Um grupo de homens armados invadiu o Centro Penal Agroindustrial da Gameleira, em Campo Grande, na madrugada de segunda-feira (20), resultando na fuga de três detentos. Dentre os fugitivos está Ítalo de Moraes, sobrinho de José Cláudio Arantes, conhecido como "Tio Arantes", uma das principais figuras do PCC (Primeiro Comando da Capital) em Mato Grosso do Sul. Além de Ítalo, outros dois internos também foram resgatados durante a ação.
Informações preliminares indicam que aproximadamente seis indivíduos armados cortaram o alambrado e arrombaram cadeados para acessar a unidade prisional. O grupo dirigiu-se diretamente à cela disciplinar onde Ítalo estava custodiado e, em seguida, deixou o local levando os três detentos. O Campo Grande News buscou a Agepen (Agência Estadual de Administração do Sistema Penitenciário) para obter confirmação sobre a fuga, a dinâmica do ocorrido, a identidade dos fugitivos e as providências tomadas após a invasão, mas até o fechamento desta matéria não houve retorno.

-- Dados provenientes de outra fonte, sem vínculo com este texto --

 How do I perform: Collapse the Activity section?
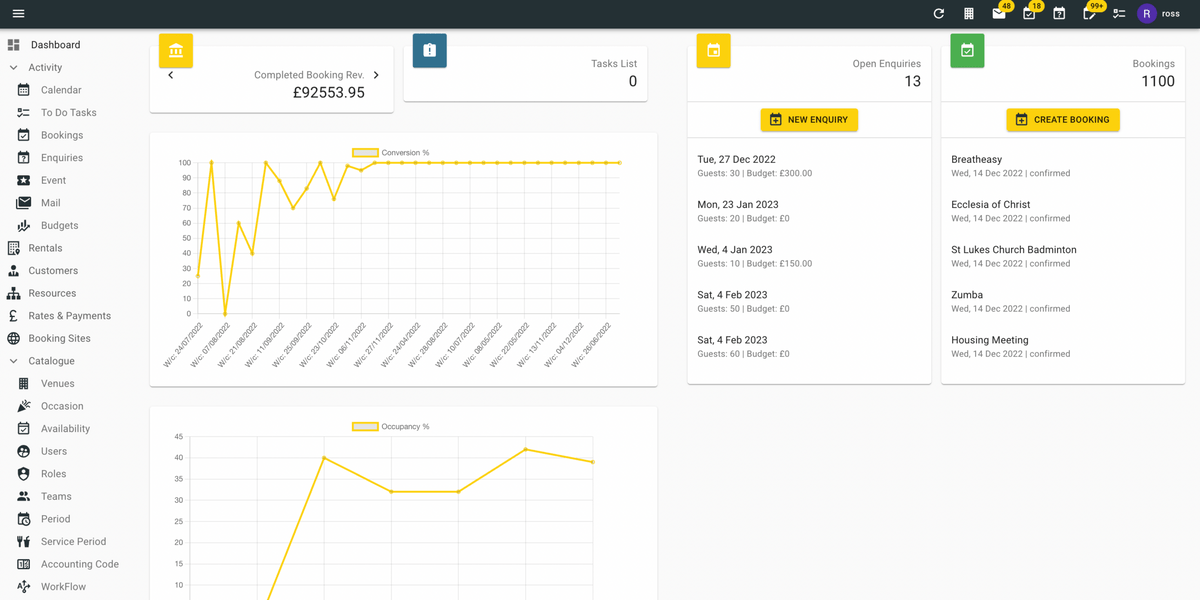[14, 68]
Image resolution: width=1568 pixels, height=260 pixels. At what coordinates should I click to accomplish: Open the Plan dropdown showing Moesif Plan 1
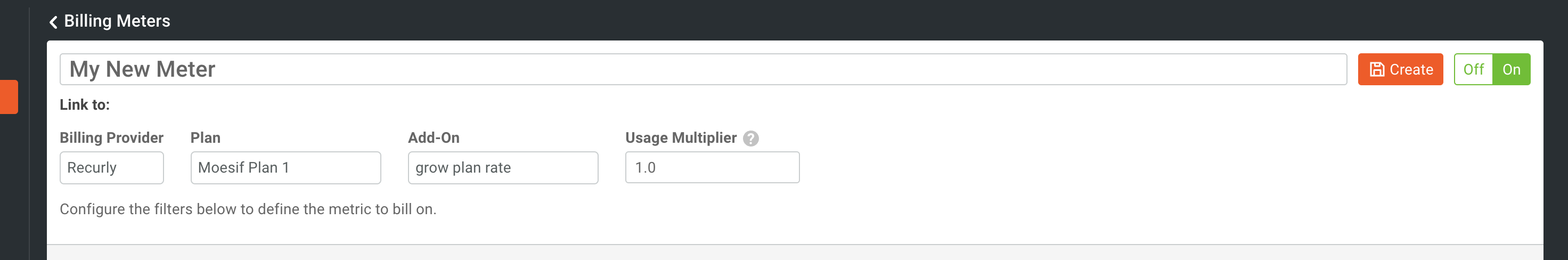285,167
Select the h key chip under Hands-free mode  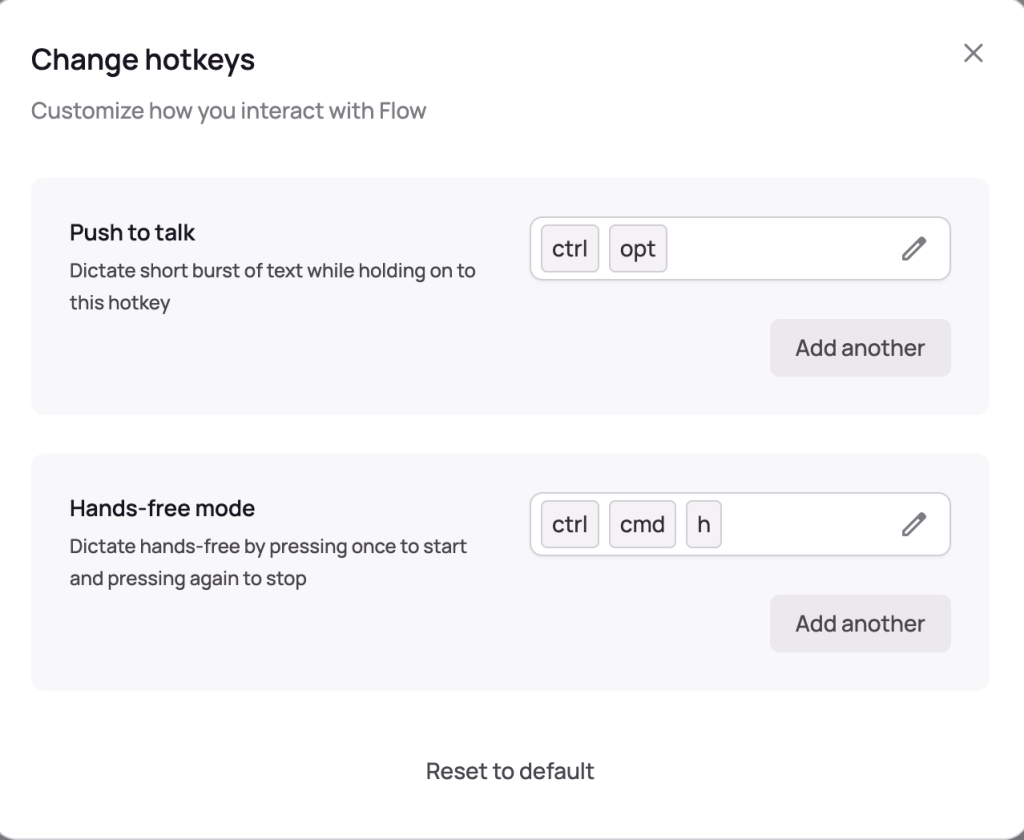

Ítalo de Moraes é conhecido pelas autoridades desde 2018, quando foi preso por envolvimento na explosão de caixas eletrônicos do Banco do Brasil, localizados no Parque de Exposições Laucídio Coelho, em Campo Grande. A investigação realizada pelo Garras (Delegacia Especializada de Repressão a Roubos a Banco, Assaltos e Sequestros) revelou que ele fazia parte de uma quadrilha sob o comando de Tio Arantes e atuava como intermediário entre seu tio e os demais membros do grupo. Naquela ocasião, o bando conseguiu roubar mais de R$ 118 mil após detonar dois caixas eletrônicos no parque.
Meses depois de sua prisão, Ítalo foi autuado novamente por porte de documento falso, além de ser acusado de tráfico de drogas e associação criminosa. A fuga recente também traz à tona o histórico de José Cláudio Arantes, que em novembro de 2021 escapou do mesmo Centro Penal Agroindustrial e permaneceu foragido até ser capturado na Bolívia, em 2023.
Se a Agepen confirmar a invasão, este será o segundo incidente recente relacionado a tentativas de resgates de presos associados a organizações criminosas no Estado. Em 4 de julho, um comboio do Bope (Batalhão de Operações Policiais Especiais) foi atacado com disparos de fuzil na BR-262 enquanto transportava um detento supostamente ligado ao PCC. O preso acabou morrendo durante o ataque, que foi atribuído a criminosos que tentavam libertá-lo.